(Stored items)
━━━

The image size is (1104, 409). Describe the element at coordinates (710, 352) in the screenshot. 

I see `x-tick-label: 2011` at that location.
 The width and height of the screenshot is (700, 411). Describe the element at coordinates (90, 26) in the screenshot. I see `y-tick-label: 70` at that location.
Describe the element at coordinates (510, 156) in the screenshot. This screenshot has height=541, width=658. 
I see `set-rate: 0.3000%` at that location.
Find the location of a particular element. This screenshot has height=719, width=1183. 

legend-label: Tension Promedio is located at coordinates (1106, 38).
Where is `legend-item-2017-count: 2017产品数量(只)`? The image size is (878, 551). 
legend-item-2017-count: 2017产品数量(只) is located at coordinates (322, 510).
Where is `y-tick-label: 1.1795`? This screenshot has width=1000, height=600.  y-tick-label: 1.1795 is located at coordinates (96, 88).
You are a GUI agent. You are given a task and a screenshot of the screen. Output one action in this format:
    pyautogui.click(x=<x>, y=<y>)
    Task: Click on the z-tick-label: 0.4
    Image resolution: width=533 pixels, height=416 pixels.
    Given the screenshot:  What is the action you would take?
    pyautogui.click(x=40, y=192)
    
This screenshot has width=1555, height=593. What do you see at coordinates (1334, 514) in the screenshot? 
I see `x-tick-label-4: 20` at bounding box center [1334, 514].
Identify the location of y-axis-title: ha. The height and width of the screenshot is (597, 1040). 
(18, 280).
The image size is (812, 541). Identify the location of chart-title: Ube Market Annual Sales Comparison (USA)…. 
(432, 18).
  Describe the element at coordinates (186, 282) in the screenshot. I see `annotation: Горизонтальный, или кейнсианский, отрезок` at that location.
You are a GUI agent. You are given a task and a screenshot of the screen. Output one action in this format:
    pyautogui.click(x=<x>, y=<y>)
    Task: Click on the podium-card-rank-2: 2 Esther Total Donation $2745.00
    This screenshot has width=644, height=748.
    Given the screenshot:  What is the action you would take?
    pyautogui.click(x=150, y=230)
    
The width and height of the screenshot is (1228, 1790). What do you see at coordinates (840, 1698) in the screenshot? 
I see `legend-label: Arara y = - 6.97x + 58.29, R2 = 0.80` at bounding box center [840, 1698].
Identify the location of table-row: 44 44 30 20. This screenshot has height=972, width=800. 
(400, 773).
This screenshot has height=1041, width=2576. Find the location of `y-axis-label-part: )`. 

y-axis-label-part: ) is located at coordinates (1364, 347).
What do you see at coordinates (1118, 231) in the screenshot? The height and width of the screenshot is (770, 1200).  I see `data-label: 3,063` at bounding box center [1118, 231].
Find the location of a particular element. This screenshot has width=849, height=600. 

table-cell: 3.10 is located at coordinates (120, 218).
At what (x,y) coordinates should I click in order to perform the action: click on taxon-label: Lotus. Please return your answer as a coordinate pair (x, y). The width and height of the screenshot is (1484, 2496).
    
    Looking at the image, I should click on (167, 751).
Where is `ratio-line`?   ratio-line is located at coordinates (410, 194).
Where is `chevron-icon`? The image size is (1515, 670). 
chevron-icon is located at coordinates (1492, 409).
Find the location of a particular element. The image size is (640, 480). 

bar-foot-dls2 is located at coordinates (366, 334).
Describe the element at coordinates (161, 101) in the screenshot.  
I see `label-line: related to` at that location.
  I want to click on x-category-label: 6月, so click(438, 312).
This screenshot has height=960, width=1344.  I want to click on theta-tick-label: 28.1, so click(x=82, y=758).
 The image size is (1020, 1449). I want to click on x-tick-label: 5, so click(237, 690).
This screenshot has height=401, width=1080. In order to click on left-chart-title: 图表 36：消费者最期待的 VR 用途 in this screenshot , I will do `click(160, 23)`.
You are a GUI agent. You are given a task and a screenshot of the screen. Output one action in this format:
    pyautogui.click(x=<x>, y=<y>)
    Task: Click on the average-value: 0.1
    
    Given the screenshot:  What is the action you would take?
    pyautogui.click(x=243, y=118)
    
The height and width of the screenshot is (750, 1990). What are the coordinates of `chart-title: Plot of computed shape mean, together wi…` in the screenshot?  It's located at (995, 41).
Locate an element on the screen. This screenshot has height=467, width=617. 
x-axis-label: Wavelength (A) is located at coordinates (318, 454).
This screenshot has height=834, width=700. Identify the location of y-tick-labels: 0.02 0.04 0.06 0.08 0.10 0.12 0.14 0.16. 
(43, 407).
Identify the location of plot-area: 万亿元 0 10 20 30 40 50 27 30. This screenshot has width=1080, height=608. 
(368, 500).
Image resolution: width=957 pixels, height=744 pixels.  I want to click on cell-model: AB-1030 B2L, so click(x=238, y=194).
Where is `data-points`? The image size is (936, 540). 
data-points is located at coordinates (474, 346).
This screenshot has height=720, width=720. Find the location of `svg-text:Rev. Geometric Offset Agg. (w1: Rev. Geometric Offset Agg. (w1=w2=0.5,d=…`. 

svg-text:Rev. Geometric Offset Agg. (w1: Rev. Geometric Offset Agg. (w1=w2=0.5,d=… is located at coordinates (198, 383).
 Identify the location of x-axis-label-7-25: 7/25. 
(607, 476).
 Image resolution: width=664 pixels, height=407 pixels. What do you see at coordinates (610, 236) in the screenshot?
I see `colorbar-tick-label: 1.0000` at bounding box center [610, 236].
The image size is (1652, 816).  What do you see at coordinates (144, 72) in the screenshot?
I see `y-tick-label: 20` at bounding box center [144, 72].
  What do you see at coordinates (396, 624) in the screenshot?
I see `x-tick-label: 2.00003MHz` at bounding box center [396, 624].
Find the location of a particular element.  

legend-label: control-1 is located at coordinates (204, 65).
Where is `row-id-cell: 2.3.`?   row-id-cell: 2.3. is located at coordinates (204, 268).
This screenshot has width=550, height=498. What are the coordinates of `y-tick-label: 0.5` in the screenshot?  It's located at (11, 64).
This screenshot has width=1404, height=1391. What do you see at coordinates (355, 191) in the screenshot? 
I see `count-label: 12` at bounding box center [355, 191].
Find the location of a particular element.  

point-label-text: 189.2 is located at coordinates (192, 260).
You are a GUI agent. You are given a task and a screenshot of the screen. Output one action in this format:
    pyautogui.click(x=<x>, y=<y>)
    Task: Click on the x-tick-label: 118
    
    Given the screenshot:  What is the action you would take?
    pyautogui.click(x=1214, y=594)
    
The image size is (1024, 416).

━━━

**TASK INSTRUCTIONS**
Pick out every line in the listing above that contains the word "Describe", and copy each one in full.

**RESULT OF THE EXERCISE**
The image size is (1104, 409). Describe the element at coordinates (710, 352) in the screenshot. 
 The width and height of the screenshot is (700, 411). Describe the element at coordinates (90, 26) in the screenshot. I see `y-tick-label: 70` at that location.
Describe the element at coordinates (510, 156) in the screenshot. This screenshot has height=541, width=658. 
  Describe the element at coordinates (186, 282) in the screenshot. I see `annotation: Горизонтальный, или кейнсианский, отрезок` at that location.
Describe the element at coordinates (161, 101) in the screenshot.  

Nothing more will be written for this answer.